For me, the best way to learn anything is to do a project on it. I start by learning the bare minimum required to start the project and then keep on learning on the way. I read articles and papers on the topic side by side to learn the subject in a more idiomatic way. I didn’t start this project to dive into NLP but my aim was to learn how RNNs and LSTMs work. Any problem with sequential data would have done. I finally decided to try out Sentiment Analysis using RNN and LSTM as words in our sentences are also sequential. I didn’t want to use any conventional datasets (like IMDB) for this task and downloaded the Amazon books reviews.
The first task I do when given any dataset is data exploration. The data was in a JSON file and each review was in the following format:
{
"reviewerID": "A2SUAM1J3GNN3B",
"asin": "0000013714",
"reviewerName": "J. McDonald",
"helpful": [2, 3],
"reviewText": "I bought this for my husband who plays the piano. He is having a wonderful time playing these old hymns. The music is at times hard to read because we think the book was published for singing from more than playing from. Great purchase though!",
"overall": 5.0,
"summary": "Heavenly Highway Hymns",
"unixReviewTime": 1252800000,
"reviewTime": "09 13, 2009"
}
Clearly, I only need the reviewText and overall fields. The overall field is the rating, which will help me know the sentiment associated with the review. The ratings are on a scale of 1-5 (integers only). The following graph shows the distribution of ratings in the dataset:
As visible, this is a quite imbalanced dataset. This can either be because people don’t take the pain to write a bad review or because very few books out there are bad. I prefer to believe the former given that even Chetan Bhagat books have good ratings on Amazon. So, clearly there is a selection bias present in the dataset. To deal with it, either you can upsample the minority class (negative sentiment) or downsample the majority class (positive sentiment) i.e. apply Heckman correction. But before that, the question arises: which ratings will be designated as negative and positive reviews. I know that 4, and 5 are good reviews and 1, and 2 aren’t. What about 3? Since this dataset has about 8 million reviews, I can let go of the reviews with a rating of 3. I do this because this integer has a different meaning for everyone i.e. for me, 3 means neither good nor bad but for someone else, it may mean extremely bad or quite good. Thus, either I can figure out a way to deal with this user bias or make an even intelligent choice to just let it go. The following graph shows the distribution of positive sentiment (class=1) and negative sentiment (class=0) after removing 3:
This is a classic example of having more data vs. having the right data. The underlying data generating distribution will not be altered if I simply remove the rating 3 whereas keeping 3 may lead to a decrease in variance and an increase in bias and I can’t know without making a model if the increase in bias will be offset by the decrease in variance. The minority class does not even belong to the 0.1 quantile of the data. Thus, affter removing 3, I downsampled the reviews belonging to the majority class and made them equal in number to the minority class. Now, I have 1.4 million reviews equally distributed between positive and negative sentiments. I make a 75%/15%/10% train/validation/test split (random split).

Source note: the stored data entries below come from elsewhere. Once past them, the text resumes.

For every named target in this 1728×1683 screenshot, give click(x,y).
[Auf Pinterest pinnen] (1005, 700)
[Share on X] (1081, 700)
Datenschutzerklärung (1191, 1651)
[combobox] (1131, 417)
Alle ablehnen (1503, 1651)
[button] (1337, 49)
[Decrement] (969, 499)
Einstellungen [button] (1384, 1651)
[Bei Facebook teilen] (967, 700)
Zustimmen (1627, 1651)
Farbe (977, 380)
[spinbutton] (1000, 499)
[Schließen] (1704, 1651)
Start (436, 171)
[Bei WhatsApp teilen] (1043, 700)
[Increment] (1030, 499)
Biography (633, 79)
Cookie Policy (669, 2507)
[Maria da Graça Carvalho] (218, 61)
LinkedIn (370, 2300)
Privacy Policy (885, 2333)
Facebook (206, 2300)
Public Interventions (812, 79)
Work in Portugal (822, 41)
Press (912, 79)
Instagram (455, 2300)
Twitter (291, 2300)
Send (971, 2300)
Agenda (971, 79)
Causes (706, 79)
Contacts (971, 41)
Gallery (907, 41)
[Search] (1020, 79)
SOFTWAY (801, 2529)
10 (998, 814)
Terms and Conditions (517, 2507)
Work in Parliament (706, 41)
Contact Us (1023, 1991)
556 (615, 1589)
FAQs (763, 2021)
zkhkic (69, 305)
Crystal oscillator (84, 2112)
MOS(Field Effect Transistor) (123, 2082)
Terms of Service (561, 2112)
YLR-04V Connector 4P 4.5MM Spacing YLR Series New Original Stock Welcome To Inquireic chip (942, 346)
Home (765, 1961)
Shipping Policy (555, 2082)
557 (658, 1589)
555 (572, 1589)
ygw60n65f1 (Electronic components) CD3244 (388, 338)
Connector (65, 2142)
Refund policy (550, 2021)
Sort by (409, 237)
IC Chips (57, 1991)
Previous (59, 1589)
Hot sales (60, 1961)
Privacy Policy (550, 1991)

In NLP, we want to make models that generate, understand, and work with human languages. But the challenge is that our computers understand only numbers and we communicate with words and sentences. Many techniques have emerged to convert characters/words/sentences to a format which our systems can comprehend. The distributional hypothesis is the foundation of how word vectors are created:
a word is characterized by the company it keeps – John Rupert Firth
I used torchtext to tokenize the reviews (using spacy tokenizer) and learn the vocabulary out of the reviews. The vocabulary is basically a lookup table where each unique word in the dataset is assigned a corresponding index. To not have very sparse data, I keep only the top 25000 most frequently used words in the vocabulary. Words in sentences which don’t appear in the vocabulary are replaced by an ‘unk’ token and sentences with lengths less than the set length are padded with a ‘pad’ token.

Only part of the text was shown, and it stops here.